Viral Videos vs. Viral Campaigns
February 20, 2011 2 Comments
If you work in advertising you’ve probably heard a client say “We want a viral video.” Of course they do. Every one loves viral videos. They love getting them, they love sending them. And brands REALLY love when something they create “goes viral.” Who wouldn’t? Millions of impressions, recommendations by friends, likes, tweets all involving your brand.
But you can’t create a viral video. You can only create great content and hope that people like it enough to share it. Or you can create great content, promote the hell out of it and hope that people like it enough to share it.
Starting to see a theme here?
And that is where I got the title for this post. Far too few people realize that there is a difference between a viral video and a viral campaign.
Let me start with an example of each.
Here is a viral video:
25 million views, entirely through passalong and word-of-mouth. Now it doesn’t hurt that some of that word of mouth was from people like Jimmy Kimmel, Neil Young and Daniel Tosh, but the point remains, no media dollars were spent promoting this video. It achieved those 25 million views on its own.
And here is a viral campaign:
Toyota didn’t just create a video, post it on YouTube, and hope people would spread it. They started with a core insight (“I’m a young parent who needs a minivan but still consider myself cool/hip/fun.”), invested in quality writing and production and then, possibly most important of all, supported the whole campaign with a significant media buy including YouTube and Myspace home page takeovers.
Viral videos are just that. One offs. A video that people like and share. Viral campaigns are just like all good campaign, they start with a great insight about your audience. Then they need to be supported. With investments in production, distribution and PR. If your marketing strategy is “create a low budget ‘YouTube’ style video, hope that people find it and share it and then sit back and rack up the ‘free’ impressions,” you are going to find yourself sorely disappointed with the results.
The content of your video is also a key factor in whether or not people will share it. While there are always exceptions to the rule, most successful online videos contain at least one or two of the following:
- Humor – the stranger or raunchier the better.
- Sex – Either talking about sex, featuring sexy men/women, or both.
- High quality production – Don’t mistake a “low-budget appearance” to mean a low-budget production.
- Celebrities – Say what you will about Kim Kardashian, but she gets the views.
- The extraordinary – feats of amazing strength, physical prowess, abnormalities or the unexplainable.
- People getting hurt – see #1 above.
If you can work these things into your brand message you are one step closer to making a video that people will want to share. Remember people don’t want to share your commercial, they want to share something that they liked, something that entertained them or informed them.
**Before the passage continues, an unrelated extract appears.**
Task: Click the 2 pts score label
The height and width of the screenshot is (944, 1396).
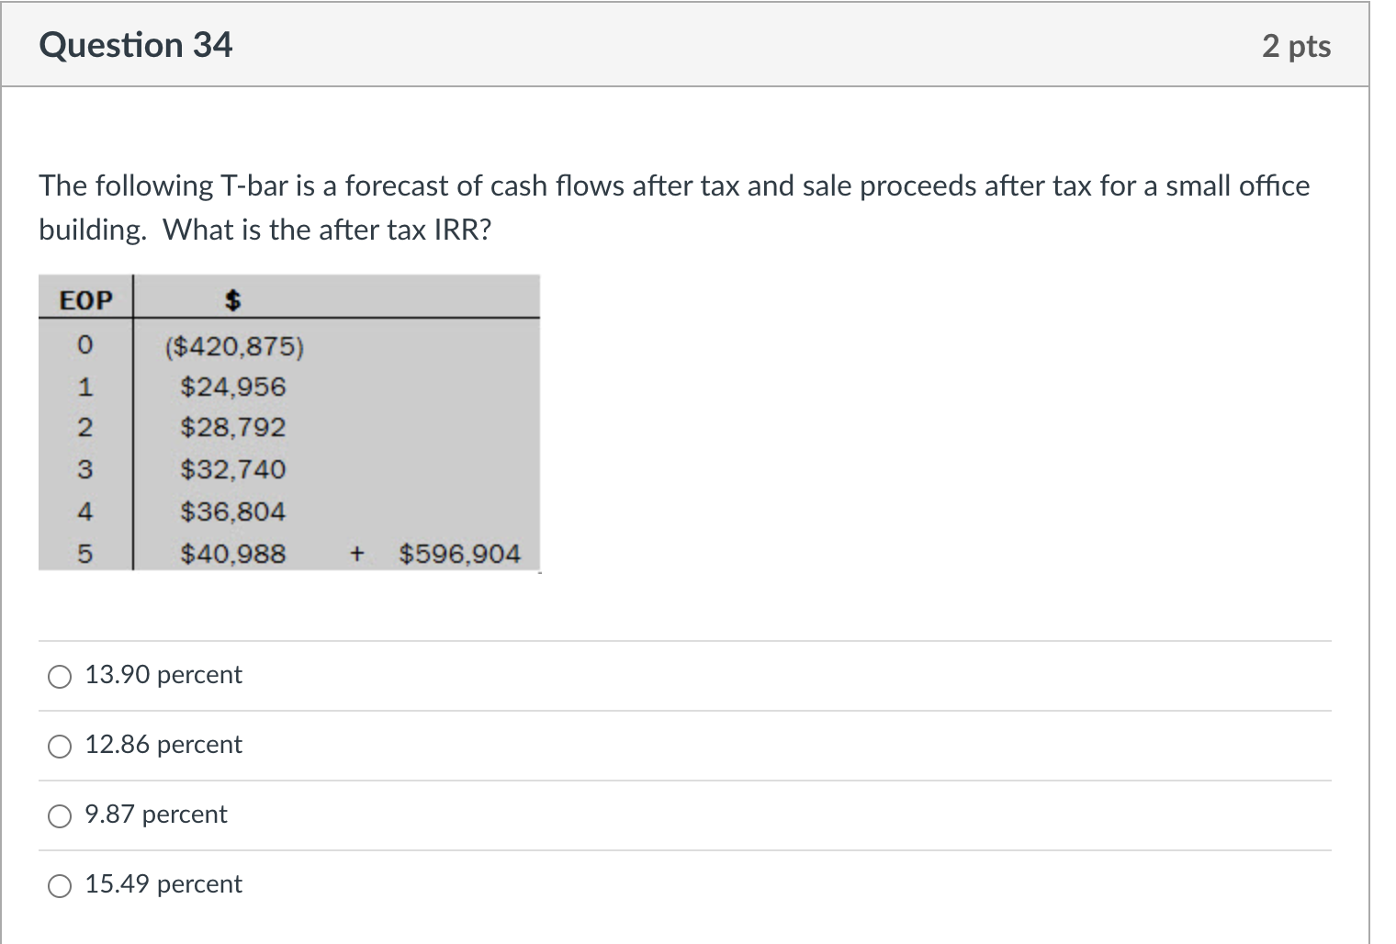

So you’ve made yourself a funny video with a sexy celebrity getting injured. You spent over a million dollars on production. Now what? First off, don’t put that checkbook away yet. You still need to make sure that people see it. This doesn’t mean it has to be on TV, but that rarely hurts.
Start by going social. Put the video on your branded YouTube channel (you do have one of those, right?). Push the video out to all your other social channels (Facebook, Myspace, LinkedIn, any channel you own where your fans/loyalists spend time) and link back to the official video on your YouTube channel.
Next you need to buy some media. The bigger the better. The YouTube home page, NY Times, it really depends on who your audience is. And I am not talking about a 300×250 flash ad, I’m talking about rich media. One that can play your video (streaming from the official YouTube video) in at least 380p.
Now you are ready for your video to really spread. Once you start to get some traction release the outtakes, the b-roll, and get the celeb to mention it on her next appearance on Conan.
I know, that all sounds expensive. And it is. The less money you have to promote your video the more you need to amp up one (or more) of those elements I listed above. If you can’t afford to buy (or “rent” as Mike Volpe of HubSpot would say) ad space on the NY Times, get coverage IN the NY Times. Make it raunchier, funnier, add sex or injuries or celebrities.
I’m not saying you can never achieve viral success without massive cash investment. It does happen. Just look at BlendTec blenders, makers of the “Will It Blend?” videos. Basic production, no media spend and yet they have scored millions of views. But they use three of my six best practices, humor and the extraordinary and “things” getting hurt (rather than people).
I’ll wrap this up by telling you a story. I was once asked by a client to create a viral campaign for a dental floss product. They didn’t have much money to spend on developing a community or promoting it, they wanted the content to sell itself. I tried to explain to them how difficult that was but they told me to come up with something anyway. One of the ideas I came up with, but never shared with them, was to feature the recently deceased (at the time) David Carradine holding up our competitor’s floss saying “If I’d used [brand X] floss, I’d still be alive.” – if you don’t get it, click here.
Totally inappropriate, crude and insensitive, completely off-brand and just plain offensive. But I promise you, people would have shared that video (or print ad, or whatever it ended up as). And the media would have talked about it. And it would have gotten millions of views (another idea that would have been more appropriate compared dental floss to tiny bikinis, thereby using sex and humor to attract eyeballs).
The bottom line is this, the internet is too crowded to achieve “viral success” just by putting something online. You need to create great content and make sure people see it.